### REQUIRED ACTIONS:
a: List every date that appears in the forum thread on the failing RAID array.
b: Retype the forum thread on the failing RAID array from "Or should I" to "drives in place?".
c: In the forum thread on the failing RAID array, what does the accepted solution recommend doing before touching the hard drives?

### QUOTED PASSAGE:
□ □ □ □ □

Solved

Repair Exchange 2003 store on failing RAID 1 array

Posted on 2012-03-26
15
670 Views
Last Modified: 2012-08-14
Greetings,

I have an Exchange 2003 server running on Server 2003 R2.  The server has a RAID 1 array on two 146GB 15K SAS hard drives.

About two weeks ago one of the drives failed and was kicked from the array and the other drive began reporting media errors during the nightly backup.  I know some of the errors are affecting the Exchange store because NT Backup can no longer complete the backup of the Exchange store and the System event log reports "bad block" errors occurring at the same time the backup runs.  My last good backup of my Exchange database is from 2/13/12.  Otherwise, the server continues to run without error and Exchange is functioning normally.

I have two replacement hard drives arriving today.  They are identical models of the existing drives.

My question is, how should I approach this repair?

Should I replace the failed drive, let the RAID 1 mirror rebuild, then replace the 2nd defective drive, rebuild again, THEN work on repairing the damage to the Exchange DB?

Or should I attempt to repair the Exchange DB while on the existing drive that's reporting media errors, and after fixing the DB put the replacement drives in place?

Some specific questions I have regarding these two approaches:
- Will the RAID 1 rebuild to a new drive from the current drive with media errors fail, or make things worse for the Exchange database given the known bad blocks in the database? (The RAID controller is a built-in Intel Embedded Server RAID)
- I'm assuming bad blocks in the Exchange DB means I cannot shut down the Exchange services and copy the Exchange DB to another drive before repairing it.  If this is correct, does this mean my best bet is to try to repair the DB in-place?  Or is there a way I can duplicate/back it upbefore working on it?

Thanks for the help in advance!!
0
Comment
Question by:TWAINdriver
  • 6
  • 5
  • 4
15 Comments
 
LVL 76

Accepted Solution

by:
Alan Hardisty earned 250 total points
Comment Utility
I would copy the existing database (with the information store service stopped) to a backup drive / location where you know it is safe.

Once you have a copy, repair the RAID Array replacing one drive at a time until it is happy, then look at repairing the database.

I wouldn't start to mess with the HDD's until you have a copy of the database just in case the other drive fails and you lose the lot.

□ □ □ □ □

### PROVIDED INFORMATION:
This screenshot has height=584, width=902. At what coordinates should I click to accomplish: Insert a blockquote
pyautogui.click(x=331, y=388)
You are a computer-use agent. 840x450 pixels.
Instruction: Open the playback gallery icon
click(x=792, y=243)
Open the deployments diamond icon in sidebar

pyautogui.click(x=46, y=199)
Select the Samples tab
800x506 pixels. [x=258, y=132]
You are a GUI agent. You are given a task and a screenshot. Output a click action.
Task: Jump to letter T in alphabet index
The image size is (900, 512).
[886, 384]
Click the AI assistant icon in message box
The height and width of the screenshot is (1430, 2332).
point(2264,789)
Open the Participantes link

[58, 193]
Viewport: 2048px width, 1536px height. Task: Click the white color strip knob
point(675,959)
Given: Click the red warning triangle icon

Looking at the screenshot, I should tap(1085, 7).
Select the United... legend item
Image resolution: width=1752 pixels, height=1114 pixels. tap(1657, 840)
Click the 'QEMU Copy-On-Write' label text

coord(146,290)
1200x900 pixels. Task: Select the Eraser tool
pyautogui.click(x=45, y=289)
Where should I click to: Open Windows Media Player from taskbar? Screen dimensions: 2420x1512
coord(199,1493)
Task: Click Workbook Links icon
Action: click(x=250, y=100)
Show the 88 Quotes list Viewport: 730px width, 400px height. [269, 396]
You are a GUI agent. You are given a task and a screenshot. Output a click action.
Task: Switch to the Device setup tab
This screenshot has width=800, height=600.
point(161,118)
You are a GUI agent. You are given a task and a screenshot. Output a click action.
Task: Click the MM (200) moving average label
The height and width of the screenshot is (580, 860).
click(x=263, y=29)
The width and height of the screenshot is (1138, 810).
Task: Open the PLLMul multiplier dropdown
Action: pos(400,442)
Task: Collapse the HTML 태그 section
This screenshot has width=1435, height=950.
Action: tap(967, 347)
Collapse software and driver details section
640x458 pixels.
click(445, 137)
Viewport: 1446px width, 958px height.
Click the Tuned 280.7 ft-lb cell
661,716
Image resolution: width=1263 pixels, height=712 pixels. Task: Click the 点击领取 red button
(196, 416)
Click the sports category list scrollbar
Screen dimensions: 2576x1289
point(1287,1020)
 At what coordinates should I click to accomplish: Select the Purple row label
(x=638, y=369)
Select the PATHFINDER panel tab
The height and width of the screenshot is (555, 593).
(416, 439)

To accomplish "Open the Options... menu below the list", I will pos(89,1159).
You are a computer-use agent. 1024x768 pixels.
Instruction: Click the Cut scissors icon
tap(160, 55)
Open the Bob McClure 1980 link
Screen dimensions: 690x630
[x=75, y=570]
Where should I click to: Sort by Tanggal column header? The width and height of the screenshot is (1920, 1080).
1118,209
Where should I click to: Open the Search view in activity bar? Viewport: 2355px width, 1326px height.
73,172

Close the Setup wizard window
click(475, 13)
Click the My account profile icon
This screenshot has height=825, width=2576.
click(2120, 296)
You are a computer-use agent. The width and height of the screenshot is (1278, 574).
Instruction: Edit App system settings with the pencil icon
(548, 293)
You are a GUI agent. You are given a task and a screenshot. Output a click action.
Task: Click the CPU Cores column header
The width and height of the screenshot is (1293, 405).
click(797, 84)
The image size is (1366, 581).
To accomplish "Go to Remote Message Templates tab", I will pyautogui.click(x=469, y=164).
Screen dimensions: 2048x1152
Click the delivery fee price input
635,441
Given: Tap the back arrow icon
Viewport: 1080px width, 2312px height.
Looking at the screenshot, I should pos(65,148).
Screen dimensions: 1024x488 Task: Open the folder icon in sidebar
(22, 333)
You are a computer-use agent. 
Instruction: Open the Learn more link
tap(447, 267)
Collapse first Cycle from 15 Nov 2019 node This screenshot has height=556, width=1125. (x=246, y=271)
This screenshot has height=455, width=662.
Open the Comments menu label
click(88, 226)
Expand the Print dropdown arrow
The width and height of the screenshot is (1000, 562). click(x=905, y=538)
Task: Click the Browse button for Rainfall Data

□ □ □ □ □

### TASK RESPONSES:
a: 2012-03-26, 2012-08-14, 2/13/12

b:
Or should I attempt to repair the Exchange DB while on the existing drive that's reporting media errors, and after fixing the DB put the replacement drives in place?

c: Copy the existing database, with the information store service stopped, to a backup drive or location known to be safe.